1

In teaching myself haskell, I'm trying to implement quicksort. For convenience, I'm limiting myself to packages included with ghc, which is why I'm using Array instead of Vector:

import Data.Array

type ArrayT = Array Int

quickSort :: Ord t => ArrayT t -> ArrayT t
quickSort a = rQuickSort (bounds a) a

rQuickSort :: Ord t => (Int, Int) -> ArrayT t -> ArrayT t
rQuickSort (beg,end) arr | beg >= end = arr
rQuickSort (beg,end) arr = 
  rQuickSort (beg, pivIndex) . rQuickSort (pivIndex+1, end) $ parted 
  where
    (pivoted, pivValue) = med3pivot (beg, end) arr
    (parted , pivIndex) = partition (beg+1, end-1) pivoted pivValue

med3pivot :: Ord t => (Int, Int) -> ArrayT t -> (ArrayT t, t)
med3pivot (beg, end) = 
  let mid = (beg + end) `div` 2 
    in (\arr -> (arr,arr!mid))
    . (\arr -> if arr!end < arr!mid then swap end mid arr else arr)
    . (\arr -> if arr!mid < arr!beg then swap mid beg arr else arr)
    . (\arr -> if arr!end < arr!beg then swap end beg arr else arr)
    
partition :: Ord t => (Int, Int) -> ArrayT t -> t -> (ArrayT t, Int)
partition (beg, end) arr piv =
  let fw = findForward  (piv <) (beg,end) arr
      bw = findBackward (piv >) (beg,end) arr
    in if fw >= bw then (arr, bw) 
                   else partition (fw+1, bw-1) (swap fw bw arr) piv

findForward :: (t -> Bool) -> (Int, Int) -> ArrayT t -> Int
findForward _ (b,e) _ | b > e = b
findForward p (b,e) a = if p (a!b) then b else findForward p (b+1,e) a

findBackward :: (t -> Bool) -> (Int, Int) -> ArrayT t -> Int
findBackward _ (b,e) _ | b > e = e
findBackward p (b,e) a = if p (a!e) then e else findBackward p (b,e-1) a 

swap :: Int -> Int -> ArrayT t -> ArrayT t
swap i j arr = arr // [(i, arr!j), (j, arr!i)]
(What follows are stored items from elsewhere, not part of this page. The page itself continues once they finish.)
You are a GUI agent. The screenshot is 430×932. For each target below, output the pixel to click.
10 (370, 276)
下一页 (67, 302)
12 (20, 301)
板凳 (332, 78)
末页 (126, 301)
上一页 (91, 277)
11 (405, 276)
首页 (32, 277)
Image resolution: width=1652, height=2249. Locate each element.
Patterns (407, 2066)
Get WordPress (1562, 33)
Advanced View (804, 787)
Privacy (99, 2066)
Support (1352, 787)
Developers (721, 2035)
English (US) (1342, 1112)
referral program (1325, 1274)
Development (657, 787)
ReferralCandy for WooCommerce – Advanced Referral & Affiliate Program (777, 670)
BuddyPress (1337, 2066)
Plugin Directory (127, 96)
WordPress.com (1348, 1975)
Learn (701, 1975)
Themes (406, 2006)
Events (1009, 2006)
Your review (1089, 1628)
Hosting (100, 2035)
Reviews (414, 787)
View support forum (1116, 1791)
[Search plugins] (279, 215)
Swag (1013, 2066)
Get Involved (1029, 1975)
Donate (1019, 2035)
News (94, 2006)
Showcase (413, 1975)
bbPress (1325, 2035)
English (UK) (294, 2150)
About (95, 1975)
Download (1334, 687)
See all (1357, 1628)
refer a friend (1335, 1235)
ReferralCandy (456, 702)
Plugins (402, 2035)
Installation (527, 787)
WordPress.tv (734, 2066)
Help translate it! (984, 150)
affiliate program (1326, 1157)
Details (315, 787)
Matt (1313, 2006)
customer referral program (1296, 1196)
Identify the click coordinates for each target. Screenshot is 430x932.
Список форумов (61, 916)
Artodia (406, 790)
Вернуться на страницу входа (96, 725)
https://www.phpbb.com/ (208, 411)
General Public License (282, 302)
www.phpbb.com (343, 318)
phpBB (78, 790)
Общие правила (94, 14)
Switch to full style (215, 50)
mkArray :: [a] -> Array Int a
mkArray xs = listArray (0, length xs - 1) xs

I'm clearly getting this wrong. I get a running time of around 8s for sorting an array of 10000 short Bytestrings (omitting the driving code for now, because this already is a bunch). I think I don't properly understand laziness in general, and where array copies occur. Any pointers are appreciated.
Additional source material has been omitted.